Out-of-sample prediction and forecasting aim to predict future or unseen data points based on a model fit on existing data. This is particularly challenging due to the need to ensure that our model does not overfit the data and generalizes well.^{4} Furthermore, out-of-sample prediction imposes additional requirements on the stability of the data distribution, and on the absence of changes in exogenous factors between the training sample and the target data.

Out-of-sample prediction is not the main focus of this book, but ?sec-conformal presents a case study on conformal prediction, a flexible strategy to make predictions and build intervals that will cover a specified proportion of out-of-sample observations.

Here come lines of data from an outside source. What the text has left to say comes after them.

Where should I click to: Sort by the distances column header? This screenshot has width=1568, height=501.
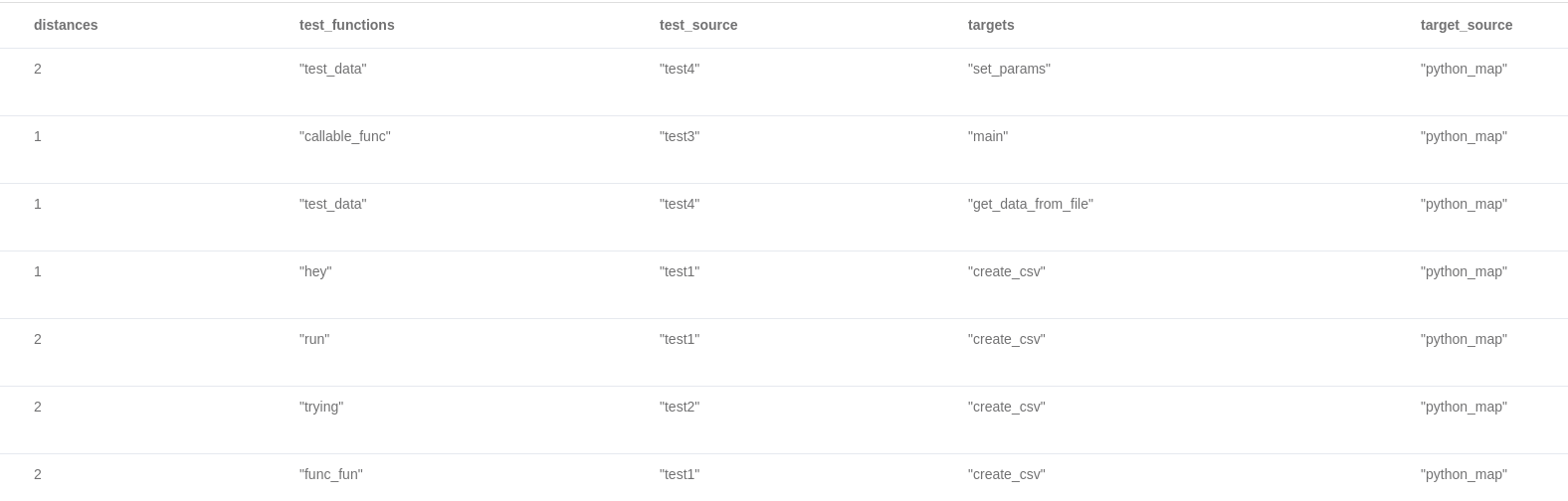[x=66, y=25]
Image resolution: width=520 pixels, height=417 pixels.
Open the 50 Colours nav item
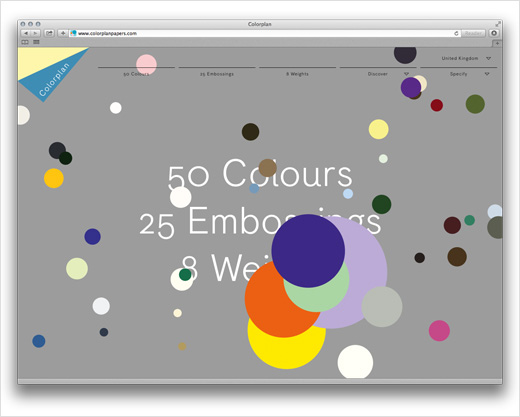(x=136, y=74)
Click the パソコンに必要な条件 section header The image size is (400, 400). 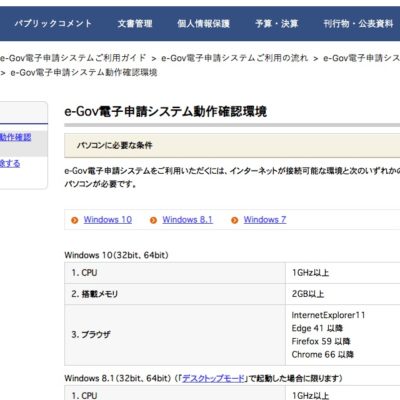(232, 145)
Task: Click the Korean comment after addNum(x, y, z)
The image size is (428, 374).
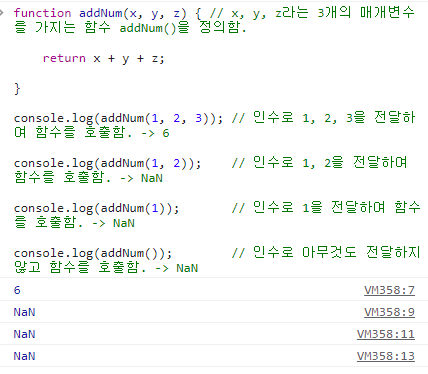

## 1.2 What is your estimand?

Once the overarching goal of an analysis is posed, the next step is to rigorously define the specific empirical quantity that would shed light on our research question. In their article *What is your estimand?*, Lundberg, Johnson, and Stewart (2021) enjoin scientists to be clearer about this quantity:

“In every quantitative paper we read, every quantitative talk we attend, and every quantitative article we write, we should all ask one question: what is the estimand? The estimand is the object of inquiry—it is the precise quantity about which we marshal data to draw an inference.”

This injunction is sensible, yet many of us conduct statistical tests without explicitly defining the quantity of interest, and without explaining exactly how this quantity answers the research question. This failure to define our estimands impedes communication between researchers and audiences, and it can lead us all astray.

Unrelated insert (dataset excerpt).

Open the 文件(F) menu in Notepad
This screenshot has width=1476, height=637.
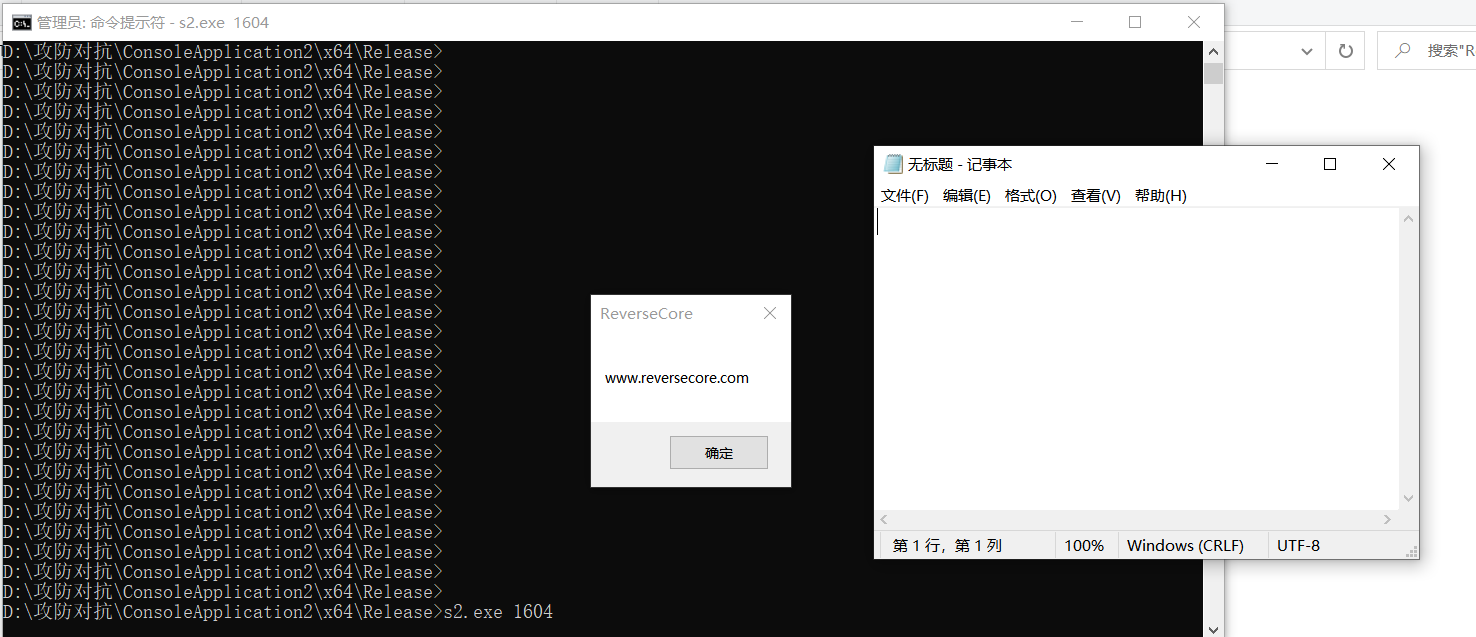(x=903, y=195)
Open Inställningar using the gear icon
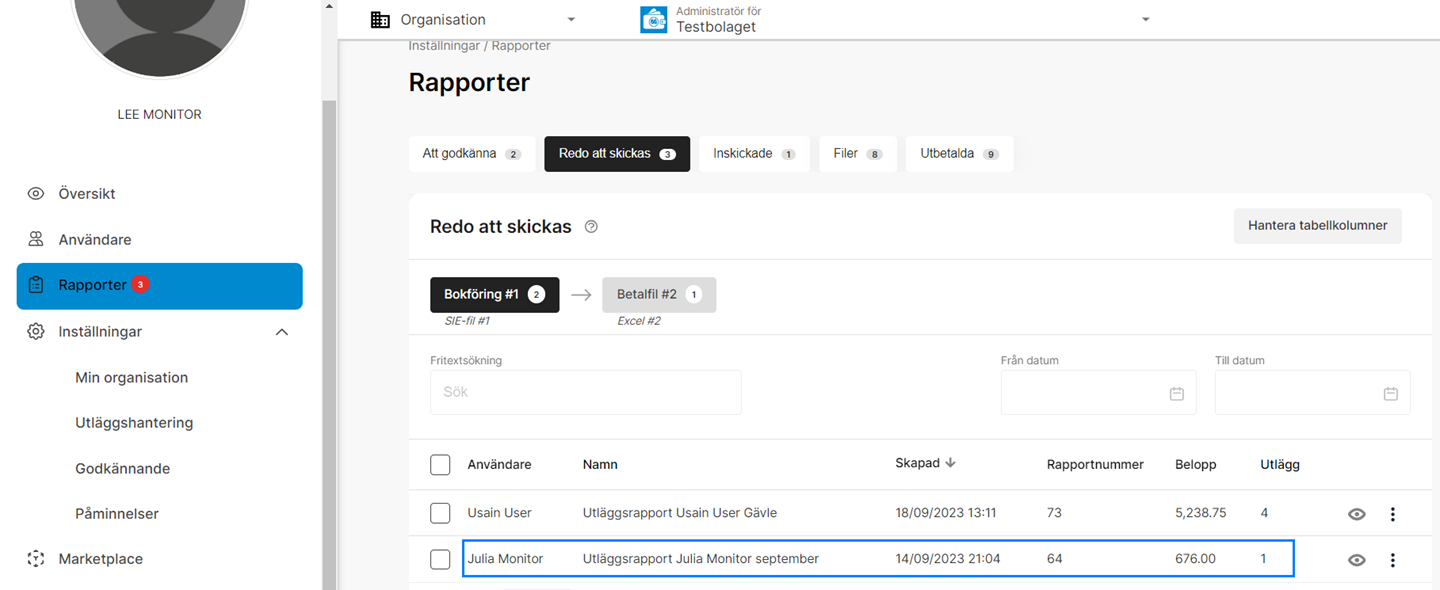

To see how, imagine a dataset produced by the data generating process in Figure 1.1. Further assume that relations between all variables in the DAG are linear. With measures of \(X\), \(W\), \(Z\), and \(Y\) in hand, we estimate a linear regression model of this form:

\[ \text{Y} = \beta_1 + \beta_2 X + \beta_3 Z + \beta_4 W + \varepsilon \tag{1.1}\]

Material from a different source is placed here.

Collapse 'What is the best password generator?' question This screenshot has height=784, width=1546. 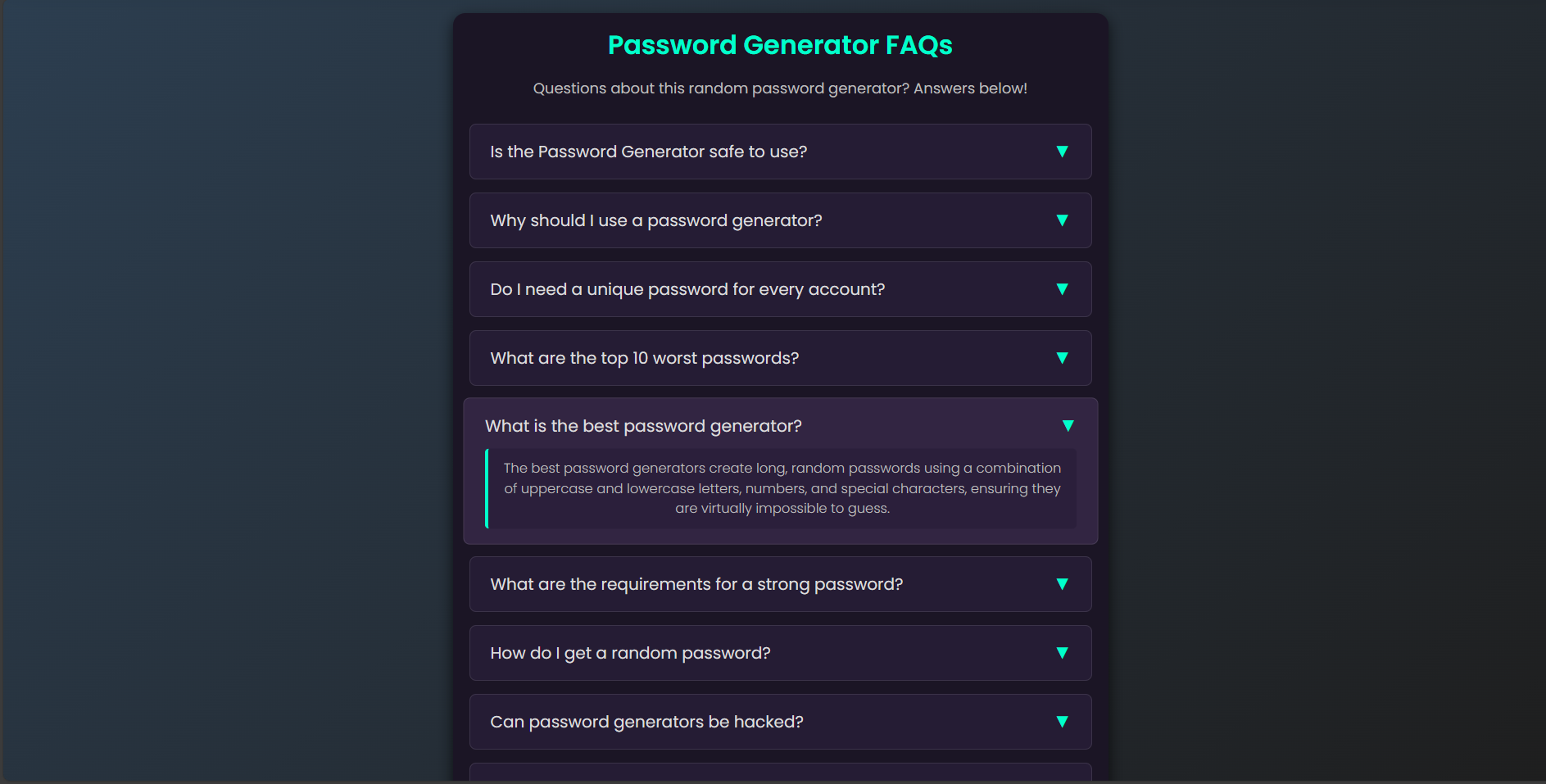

At first glance, it may seem that this model allows us to simultaneously estimate the effects of both \(X\) and \(Z\) on \(Y\). Unfortunately, the coefficients in Equation 1.1 do not have such a straightforward causal interpretation.

On the one hand, the model includes enough control variables to eliminate confounding with respect to \(X\).^{5} As a result, \(\hat{\beta}_2\) can be interpreted causally, as an estimate of the effect of \(X\) on \(Y\). On the other hand, Equation 1.1 includes control variables that are “post-treatment” with respect to \(Z\); the model adjusts for variables that lie downstream on the causal path between \(Z\) and \(Y\). Thus, \(\hat{\beta}_3\) should *not* be interpreted as capturing the total causal effect of \(Z\) on \(Y\).

This illustrates what Westreich and Greenland (2013) call the “Table 2 Fallacy”: Two similar-looking statistical quantities, estimated by a single regression model, can have very different substantive interpretations. More often than not, the coefficients associated with control variables in a regression model are incidental to the analysis. It is a mistake to interpret them individually, one after the other, as if they each captured a causal effect or correlation of interest. To avoid this trap, researchers must define their estimands explicitly, and only highlight the empirical quantities that actually answer their research questions.

If defining one’s estimands is so important, why do many researchers neglect to do so? Part of the explanation may simply be that statistical and causal inference are hard problems. It can often be difficult for researchers to follow a consistent thread through theory development, study design, measurement, and statistical modelling, all the way to estimates of our ultimate quantities of interest. To compound this challenge, the terminology used to describe those quantities is, frankly, a big mess. Indeed, many technical terms have parallel or outright contradictory meanings.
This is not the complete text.